Stored items
»»

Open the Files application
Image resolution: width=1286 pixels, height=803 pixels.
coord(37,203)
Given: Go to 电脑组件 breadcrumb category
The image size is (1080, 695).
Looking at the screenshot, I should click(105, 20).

««

**Task brief:**
What is needed is an exact copy of the lines from the one containing "Image resolution: width=1286" through the last line of the records above, both included.

**Result of the exercise:**
Image resolution: width=1286 pixels, height=803 pixels.
coord(37,203)
Given: Go to 电脑组件 breadcrumb category
The image size is (1080, 695).
Looking at the screenshot, I should click(105, 20).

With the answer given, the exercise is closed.